Exercise directions →
A word-for-word copy of the lines below, starting at the line with "You are a GUI" and ending at the last one, is what you should give. Omit every picture.

┄┄┄┄┄┄┄┄┄┄┄┄┄┄┄┄┄┄┄┄

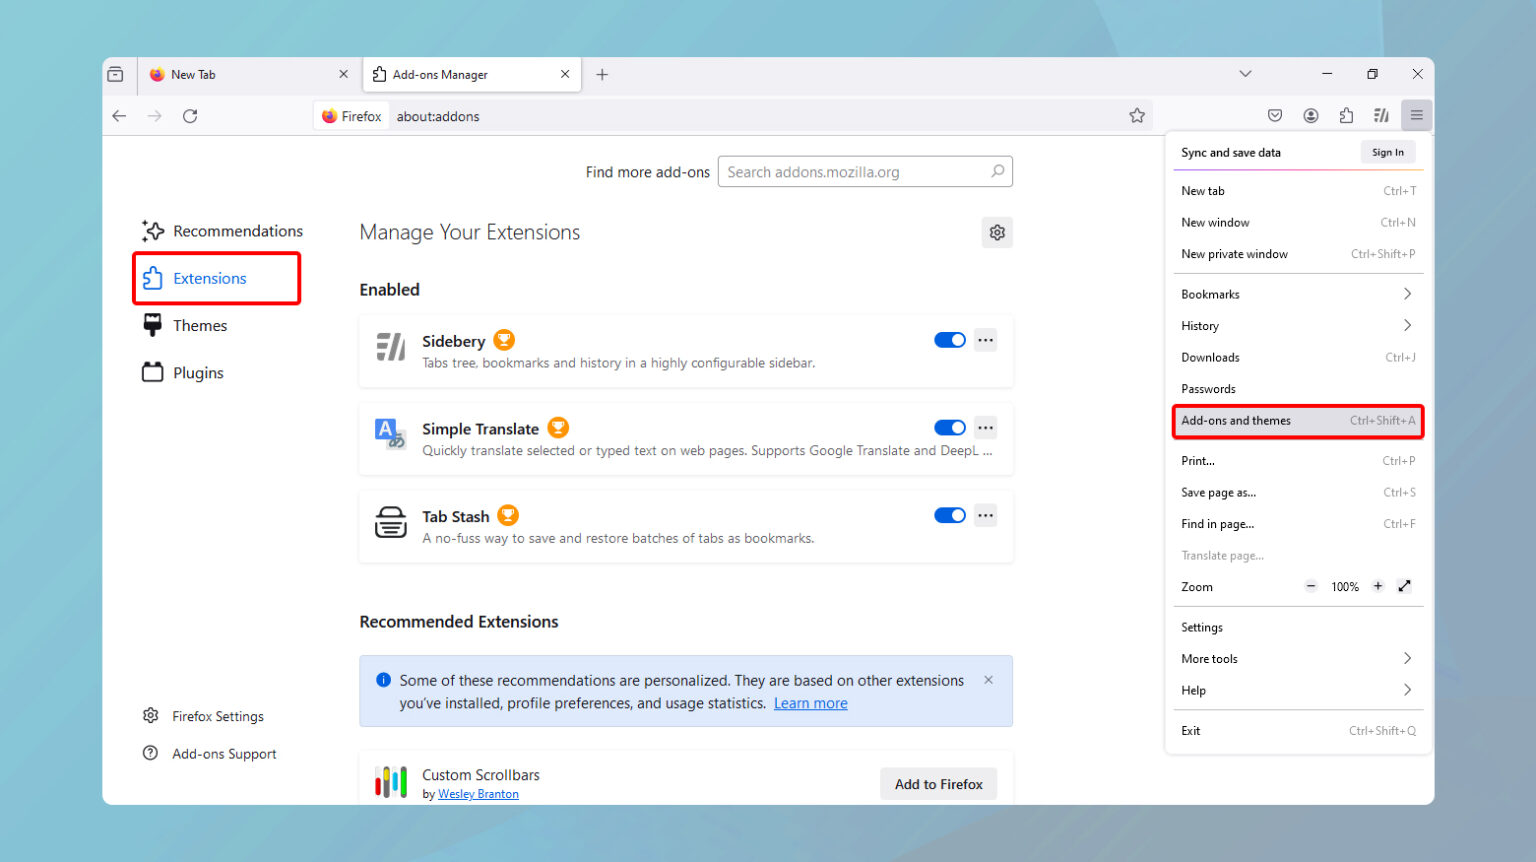
Task: Select Add-ons and themes menu entry
Action: [1297, 421]
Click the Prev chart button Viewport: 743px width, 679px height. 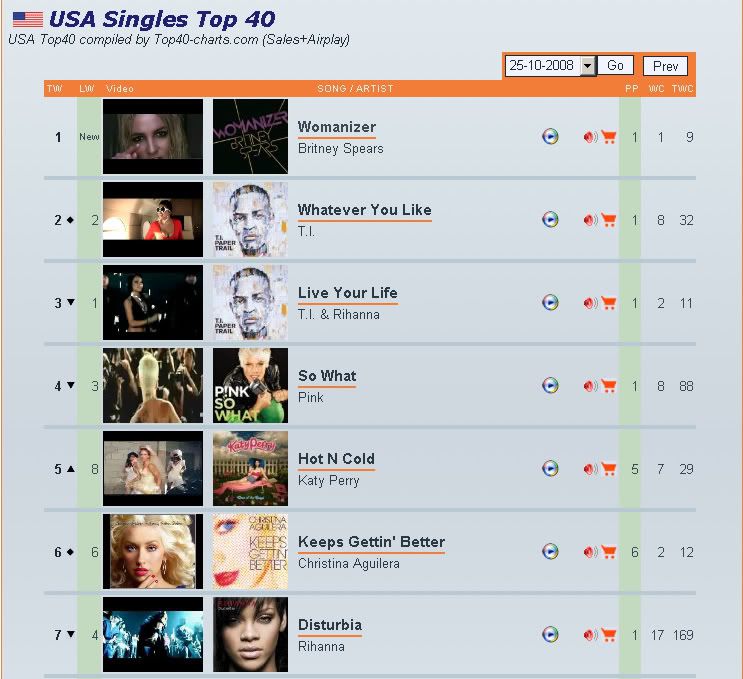tap(665, 66)

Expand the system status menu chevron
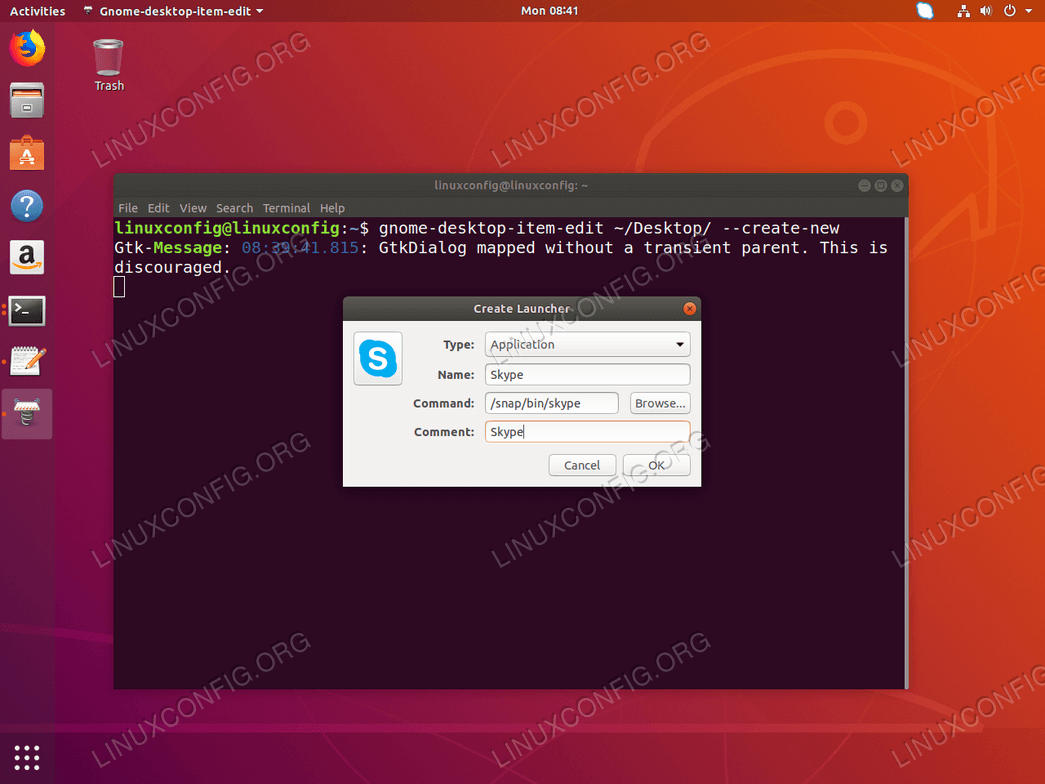point(1029,11)
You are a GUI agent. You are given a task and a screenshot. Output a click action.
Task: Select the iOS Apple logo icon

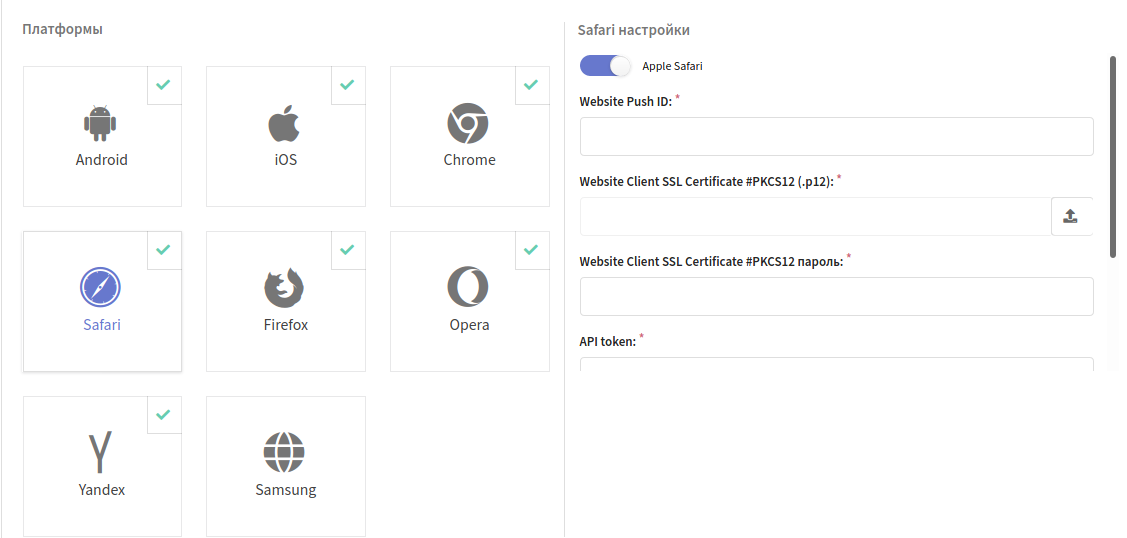(285, 124)
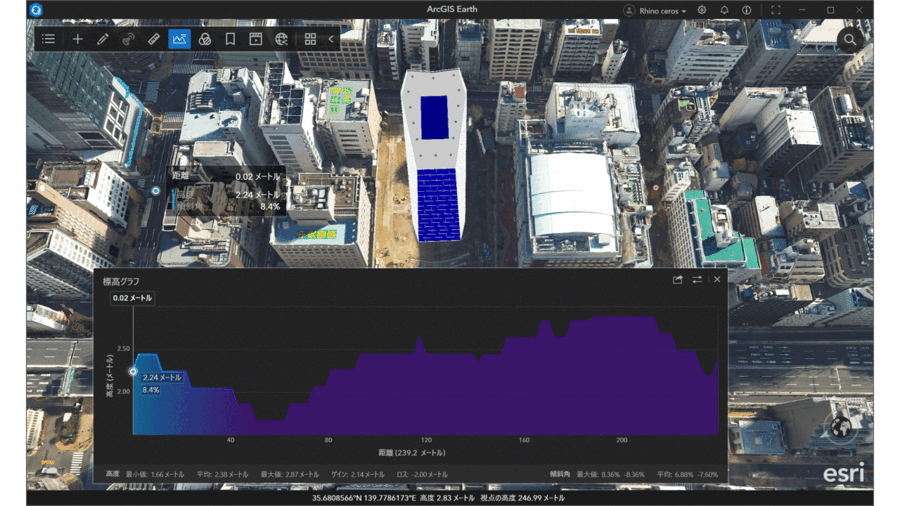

┄┄┄┄┄┄┄┄┄┄┄┄┄┄┄┄┄┄┄┄

Final answer →
You are a GUI agent. You are given a task and a screenshot. Output a click action.
Task: Select the iOS Apple logo icon

(285, 124)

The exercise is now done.